The standard deviations of accuracy were relatively constant for each dataset and instance selection parameters, so they are reported once in the bottom row of Tables 1 and 2 as the average standard deviation of the 50 runs (five 10-fold crossvalidations) of each set of instance selection parameters. In ENN+CNN selection the first value is m (here \(m = m_{ENN}=m_{CNN}\)) and the second k. For neural network based selection the first value is minError and the second is maxError. maxError is presented in absolute values and minError in the fraction of the average error value.

5 Conclusions

It was in several cases possible to obtain higher classification accuracy than without instance selection using about 20–30% of the training vectors and always to significantly reduce the dataset size with only a very little accuracy drop - much less then caused by ENN+CNN with standard parameters. However, other experiments showed that ENN with default parameters is very good at removing noise artificially added to the training dataset and thus improving results on such data. However, in the case of the datasets used here, ENN seems to perform too strong instance selection and in particular it removes too many instances situated close to decision boundaries, what shift the decision boundaries causing decrease in the classifier performance. Increasing the required m we can get removed only the instances situated inside other class and thus only noise is removed and the decision borders are left intact. ENN selection does not have much impact on the data size reduction. In the experiments ENN usually reduced the data size about 5 % and CNN up to 85 %. Also standard CNN selection tends to shift the decision boundaries due to the removal of the instances situated close to the boundaries. And again increasing m from the default 5 to 7 or to 8 helped, but the total number of selected instances at least doubled. However, if decreasing the dataset size is as important as accuracy improvement, the position of the class boundary can be determined first, and then more aggressive elimination can be performed for the instances that are far from the boundary and less aggressive to those that are close. Some of the ideas (the “far” instances) presented in the introduction that were proposed in [20] may be useful. Another good idea is to embed instance selection in the classifier, as was discussed in the paper.

Instance selection performed during the neural network training usually allowed for achieving higher classification accuracies with a comparable number of instances. Thus for the size of datasets presented here it seems to be a good solution. On the other hand, the time of the whole process was significantly longer. It was about 3-4 times faster to perform instance selection first and then to train the network only on about 20 % of selected instances. With the increase of the dataset size usually higher percentage of instances can be rejected thus making the difference even bigger. The Yeast dataset is an especially difficult problem with many classes and probably with high noise level. In that case also the maxError parameter did not work as expected. That was, because the network error exceeded the value of 2 for many vectors and probably the maxError should be set to a higher value for such datasets. However, how to determine the optimal value in such cases requires further investigations. The minError already realized the “far” instances idea and it worked quite well. In general a similar solution is used in Support Vector Machines, where vectors that are close to the decision border are of special consideration.
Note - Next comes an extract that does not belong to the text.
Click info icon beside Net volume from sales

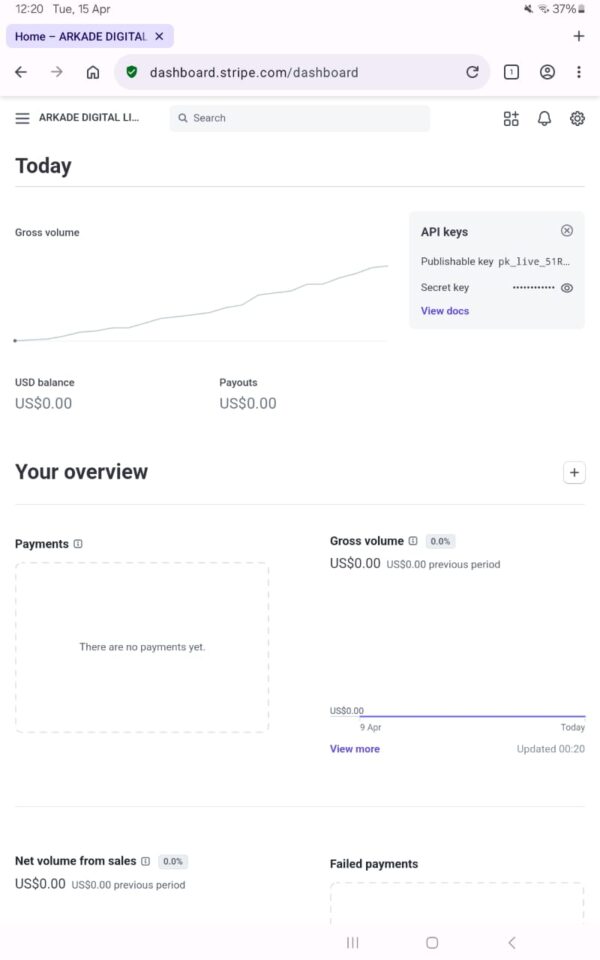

In some cases, when one vector is removed as being below the minError, another vector that is left in its proximity should be counted with an increased coefficient while calculating the network error in order to prevent shifting of decision borders.

In summary we were able to improve the neural network classifier performance and to observe several interesting properties of the instance selection process. A further research examining all the parameters individually on a large number of datasets is probably going to help develop more effective methods.